Nesse sentido, podemos dizer que tivemos, a partir da década de 1980, uma luta teológico-política em torno do conceito de liberdade e de libertação entre a teologia da libertação latino-americana e a teologia neoliberal (isto é, a teologia subjacente à ideologia neoliberal). Precisamos reconhecer que a TLLA não elaborou suficientemente a noção de liberdade e o conceito e estratégias de libertação na sua origem, especialmente frente à nova situação que o neoliberalismo exigia a partir da década de 1980. Parecia para a comunidade da TLLA que as noções de liberdade e libertação eram evidentes para nós e para a sociedade. Só que não eram e não são hoje.
Vencida a batalha em favor da noção de “mercado livre” e a redução do papel do Estado na economia e na sociedade, os defensores da liberdade como a realização dos desejos estão na segunda etapa da luta: a liberdade de realizar os seus desejos também na esfera pessoal. Por exemplo, “eu tenho o direito de dizer o que eu penso e creio na esfera pública e política”.

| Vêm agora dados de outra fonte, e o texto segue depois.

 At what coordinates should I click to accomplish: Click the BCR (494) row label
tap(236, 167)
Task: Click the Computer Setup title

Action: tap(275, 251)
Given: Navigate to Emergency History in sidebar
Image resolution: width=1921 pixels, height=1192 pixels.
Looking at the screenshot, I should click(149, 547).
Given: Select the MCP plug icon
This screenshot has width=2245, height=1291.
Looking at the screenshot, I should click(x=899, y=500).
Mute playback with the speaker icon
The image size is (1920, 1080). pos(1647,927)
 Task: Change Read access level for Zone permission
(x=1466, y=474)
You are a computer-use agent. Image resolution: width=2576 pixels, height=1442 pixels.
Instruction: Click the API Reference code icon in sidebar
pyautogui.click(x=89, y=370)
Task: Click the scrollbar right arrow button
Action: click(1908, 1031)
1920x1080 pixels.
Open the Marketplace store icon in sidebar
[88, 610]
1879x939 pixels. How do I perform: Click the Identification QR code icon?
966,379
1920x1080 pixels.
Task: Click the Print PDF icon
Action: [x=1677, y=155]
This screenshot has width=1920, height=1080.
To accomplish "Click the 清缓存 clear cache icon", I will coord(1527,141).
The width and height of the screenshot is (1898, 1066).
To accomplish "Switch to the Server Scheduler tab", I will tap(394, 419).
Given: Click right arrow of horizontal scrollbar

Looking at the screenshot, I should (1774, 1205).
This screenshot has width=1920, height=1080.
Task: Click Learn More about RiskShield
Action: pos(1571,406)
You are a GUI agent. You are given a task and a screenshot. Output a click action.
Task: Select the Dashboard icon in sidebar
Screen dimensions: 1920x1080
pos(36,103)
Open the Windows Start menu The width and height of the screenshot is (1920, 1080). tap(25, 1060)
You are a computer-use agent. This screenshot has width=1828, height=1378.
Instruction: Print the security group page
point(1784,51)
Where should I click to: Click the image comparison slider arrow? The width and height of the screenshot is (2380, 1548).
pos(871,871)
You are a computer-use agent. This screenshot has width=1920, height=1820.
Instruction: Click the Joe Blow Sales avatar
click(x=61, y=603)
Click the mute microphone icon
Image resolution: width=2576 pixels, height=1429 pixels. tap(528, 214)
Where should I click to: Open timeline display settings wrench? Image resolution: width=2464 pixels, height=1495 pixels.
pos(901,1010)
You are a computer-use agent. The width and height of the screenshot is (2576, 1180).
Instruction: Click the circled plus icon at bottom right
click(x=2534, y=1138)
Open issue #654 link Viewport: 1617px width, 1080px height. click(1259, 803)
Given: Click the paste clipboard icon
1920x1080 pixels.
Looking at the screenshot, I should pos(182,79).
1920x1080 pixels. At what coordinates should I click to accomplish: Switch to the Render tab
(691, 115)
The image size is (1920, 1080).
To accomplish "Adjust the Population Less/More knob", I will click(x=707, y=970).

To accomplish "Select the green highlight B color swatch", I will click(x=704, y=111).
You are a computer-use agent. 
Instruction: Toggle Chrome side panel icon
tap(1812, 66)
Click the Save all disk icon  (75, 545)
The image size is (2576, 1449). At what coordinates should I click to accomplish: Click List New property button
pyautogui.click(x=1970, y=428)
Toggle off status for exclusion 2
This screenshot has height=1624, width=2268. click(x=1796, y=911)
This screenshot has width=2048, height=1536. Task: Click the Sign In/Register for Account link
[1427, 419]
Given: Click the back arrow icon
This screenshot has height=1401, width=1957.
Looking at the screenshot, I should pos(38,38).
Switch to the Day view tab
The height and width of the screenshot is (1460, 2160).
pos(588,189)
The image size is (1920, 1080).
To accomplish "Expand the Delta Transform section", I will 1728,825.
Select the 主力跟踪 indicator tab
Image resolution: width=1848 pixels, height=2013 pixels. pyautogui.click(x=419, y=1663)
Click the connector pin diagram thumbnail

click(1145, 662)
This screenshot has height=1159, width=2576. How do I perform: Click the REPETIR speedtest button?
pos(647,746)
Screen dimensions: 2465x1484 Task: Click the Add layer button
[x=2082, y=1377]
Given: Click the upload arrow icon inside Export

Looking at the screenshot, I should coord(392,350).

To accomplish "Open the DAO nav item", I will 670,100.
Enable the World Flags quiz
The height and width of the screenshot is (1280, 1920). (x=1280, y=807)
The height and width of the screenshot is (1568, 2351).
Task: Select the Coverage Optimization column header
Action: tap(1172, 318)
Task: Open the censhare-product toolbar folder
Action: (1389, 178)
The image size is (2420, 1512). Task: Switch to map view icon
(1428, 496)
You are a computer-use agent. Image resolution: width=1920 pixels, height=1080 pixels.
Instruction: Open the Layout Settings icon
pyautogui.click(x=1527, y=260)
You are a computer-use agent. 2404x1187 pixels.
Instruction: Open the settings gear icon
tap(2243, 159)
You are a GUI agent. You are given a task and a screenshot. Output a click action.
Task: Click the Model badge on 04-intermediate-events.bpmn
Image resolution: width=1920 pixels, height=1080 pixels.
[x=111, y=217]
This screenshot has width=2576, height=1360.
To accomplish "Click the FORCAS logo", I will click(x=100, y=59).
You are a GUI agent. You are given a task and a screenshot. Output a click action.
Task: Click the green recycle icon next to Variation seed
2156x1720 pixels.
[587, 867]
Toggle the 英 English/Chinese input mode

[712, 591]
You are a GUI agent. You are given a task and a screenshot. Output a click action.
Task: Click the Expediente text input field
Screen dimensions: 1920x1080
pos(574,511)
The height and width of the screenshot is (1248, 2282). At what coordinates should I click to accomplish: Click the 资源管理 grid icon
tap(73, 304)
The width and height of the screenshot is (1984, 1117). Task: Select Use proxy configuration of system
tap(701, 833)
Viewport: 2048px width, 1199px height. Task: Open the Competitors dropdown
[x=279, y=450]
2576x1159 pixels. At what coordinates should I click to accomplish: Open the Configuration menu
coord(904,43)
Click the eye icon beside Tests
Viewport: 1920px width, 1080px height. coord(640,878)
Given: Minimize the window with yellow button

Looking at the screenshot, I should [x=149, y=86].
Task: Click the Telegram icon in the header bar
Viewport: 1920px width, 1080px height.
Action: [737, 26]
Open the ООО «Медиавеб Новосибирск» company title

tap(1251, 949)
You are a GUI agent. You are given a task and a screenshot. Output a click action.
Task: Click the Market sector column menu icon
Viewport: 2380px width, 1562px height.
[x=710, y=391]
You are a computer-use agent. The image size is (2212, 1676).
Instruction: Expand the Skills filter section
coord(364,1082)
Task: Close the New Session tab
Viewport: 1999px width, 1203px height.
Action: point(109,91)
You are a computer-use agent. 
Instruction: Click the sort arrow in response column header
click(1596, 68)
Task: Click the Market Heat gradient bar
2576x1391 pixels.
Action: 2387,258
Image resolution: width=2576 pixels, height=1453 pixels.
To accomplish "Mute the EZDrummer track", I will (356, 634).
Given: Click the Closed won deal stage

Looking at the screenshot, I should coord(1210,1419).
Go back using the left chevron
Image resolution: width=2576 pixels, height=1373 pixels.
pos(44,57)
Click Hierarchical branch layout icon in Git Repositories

Esse desejo de ter a liberdade de dizer em público o que pensa se contrapõe à pressão social de diz que você não deve dizer coisas que são “politicamente incorretos”. E o que seriam essas afirmações? Por exemplo, piadas ou comentários contra negros, gays, imigrantes, mulheres... em um ambiente “público”. É claro que essa pressão social foi fruto de lutas sociais e políticas das chamadas “minorias” ou dos e das que estavam em situação de subalternidade na sociedade. Podemos dizer que essa pressão era justificada ou rotulada como falta de “educação”. Isto é, além da falta de educação no sentido popular, também a falta de educação formal em que as pessoas aprendem as origens dessas situações e das ideologias que justificam o racismo, a subalternidade das mulheres, dos gays etc.
E quem foi o político que teve a coragem ou “sabedoria” de dar voz a essa visão de liberdade/desejo contra o politicamente correto? Trump, na sua primeira campanha pela candidatura no interior do partido republicano. Ele começou a campanha sem apoio de pessoas importantes do partido e com um índice muito baixo. Mas, logo foi crescendo e crescendo a ponto de hoje controlar esse partido. Pois, se uma mulher branca se sente incomodada com piadas e afirmações machistas de Trump, ela sabe que é o político que teve a coragem de lhe realizar o desejo de ir contra o que é o politicamente correto que lhe impedia de expressar a sua raiva ou medo dos imigrantes ou dos negros. E todos ou quase todos nós carregamos dentro de nós raivas e medos, incluindo os “intelectuais” que gostam de dar lições aos não “educados”.
Os neoliberais “educados” podem se sentir incomodados com as políticas de Trump e de outros governantes do mundo, mas assumem o caminho da realização do seu desejo pessoal como o caminho da liberdade. Por isso, calculam o custo e benefício. A política mais “dura” de Trump e outros podem entrar em conflito com a política econômica neoliberal, mas não com a noção de liberdade dominante hoje: a liberdade como a realização do “meu/nosso” desejo e o caminho da libertação derrotar os que estão no caminho.
Um desafio para os que se sentem na TLLA é enfrentar essa noção de liberdade/libertação.